**PROBLEM SET**
• a. Copy the part of the blog post starting at "THE COUNTRY MUSIC" and ending at "read it! LOL!).".
• b. Summarize the blog post in two sentences.
• c. List every university, publisher, or company named in the blog post.

**SELECTED TEXT**
Tuesday, March 31, 2015

A Bulletin from a Past Life!

If you'd like to read some of my work on country music from the Old Days, you now have a great opportunity!

THE COUNTRY MUSIC READER, assembled and annotated by Travis D. Stimeling, himself an author of note and Assistant Professor of Music History at West Virginia University, and published by the Oxford University Press features a long excerpt from my first book, THE OUTLAWS — REVOLUTION IN COUNTRY MUSIC, which has been out of print for, like, forever (and, ironically, still a 5-star Amazon book, based on reviews from the 2 people who read it! LOL!).

**DATASET**
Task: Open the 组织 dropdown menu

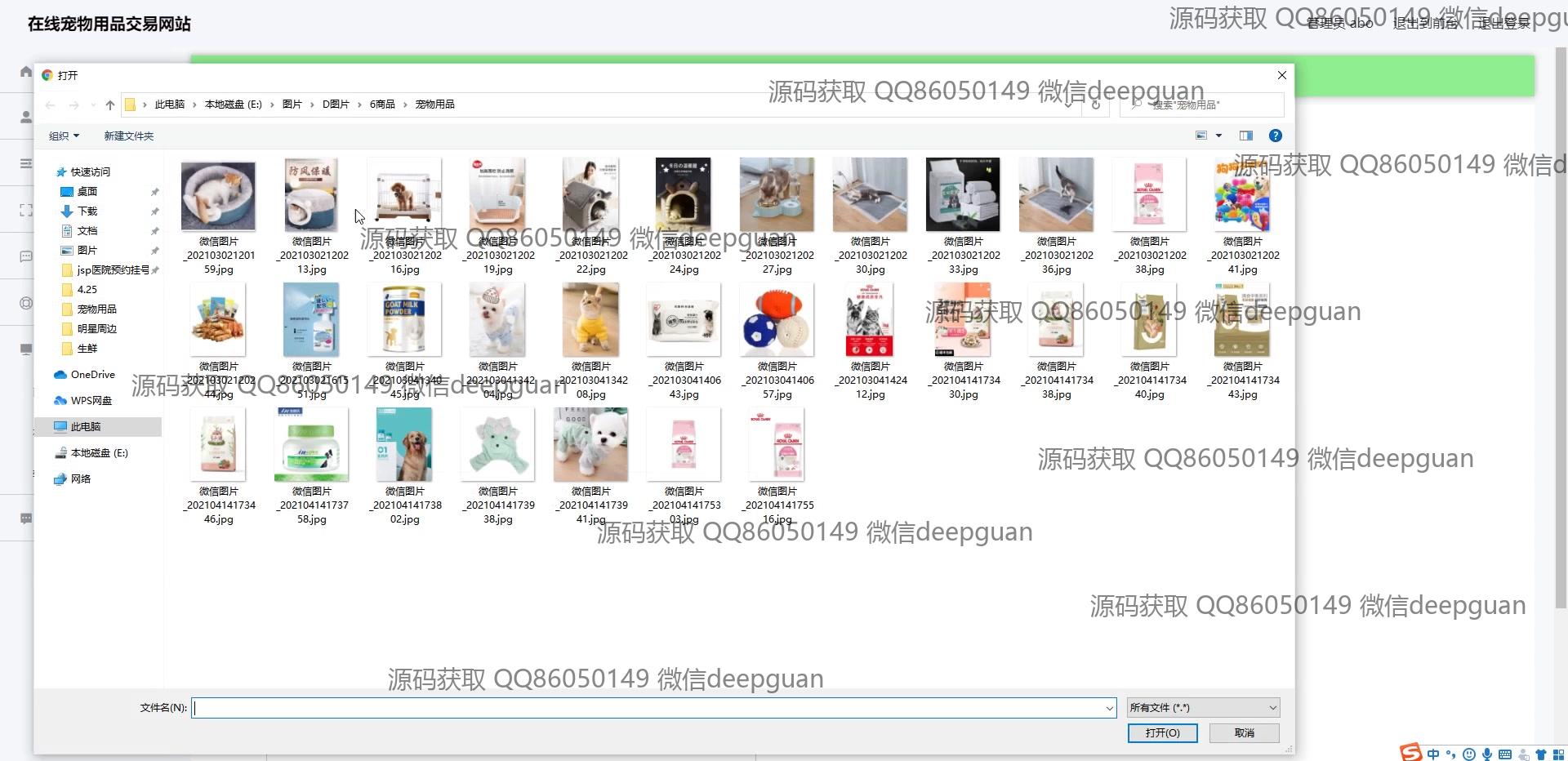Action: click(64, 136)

--

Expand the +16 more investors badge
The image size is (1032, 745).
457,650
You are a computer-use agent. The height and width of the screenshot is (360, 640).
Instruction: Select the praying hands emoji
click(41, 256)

...

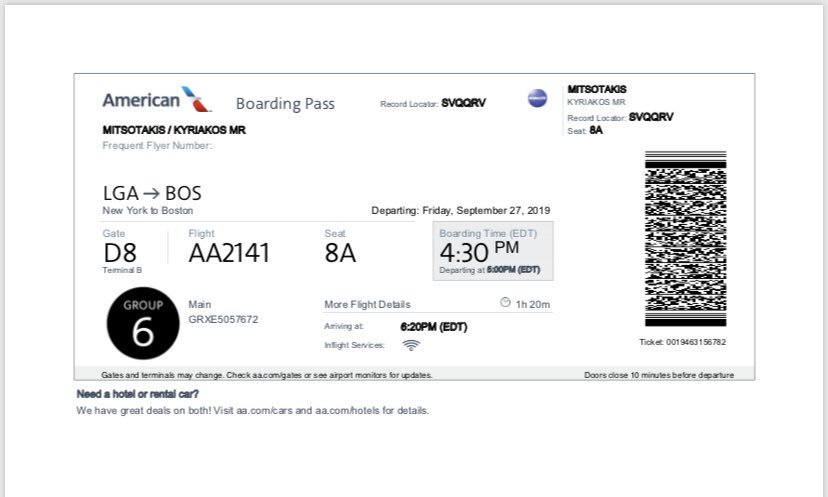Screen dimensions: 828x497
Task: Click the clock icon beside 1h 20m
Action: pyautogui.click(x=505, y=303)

**ANSWERS IN ORDER**
• a.
THE COUNTRY MUSIC READER, assembled and annotated by Travis D. Stimeling, himself an author of note and Assistant Professor of Music History at West Virginia University, and published by the Oxford University Press features a long excerpt from my first book, THE OUTLAWS — REVOLUTION IN COUNTRY MUSIC, which has been out of print for, like, forever (and, ironically, still a 5-star Amazon book, based on reviews from the 2 people who read it! LOL!).

• b. The Country Music Reader, assembled and annotated by Travis D. Stimeling and published by Oxford University Press, features a long excerpt from the writer's first book, The Outlaws — Revolution in Country Music. That book has long been out of print, yet it remains a 5-star Amazon book based on reviews from two people.

• c.
West Virginia University
Oxford University Press
Amazon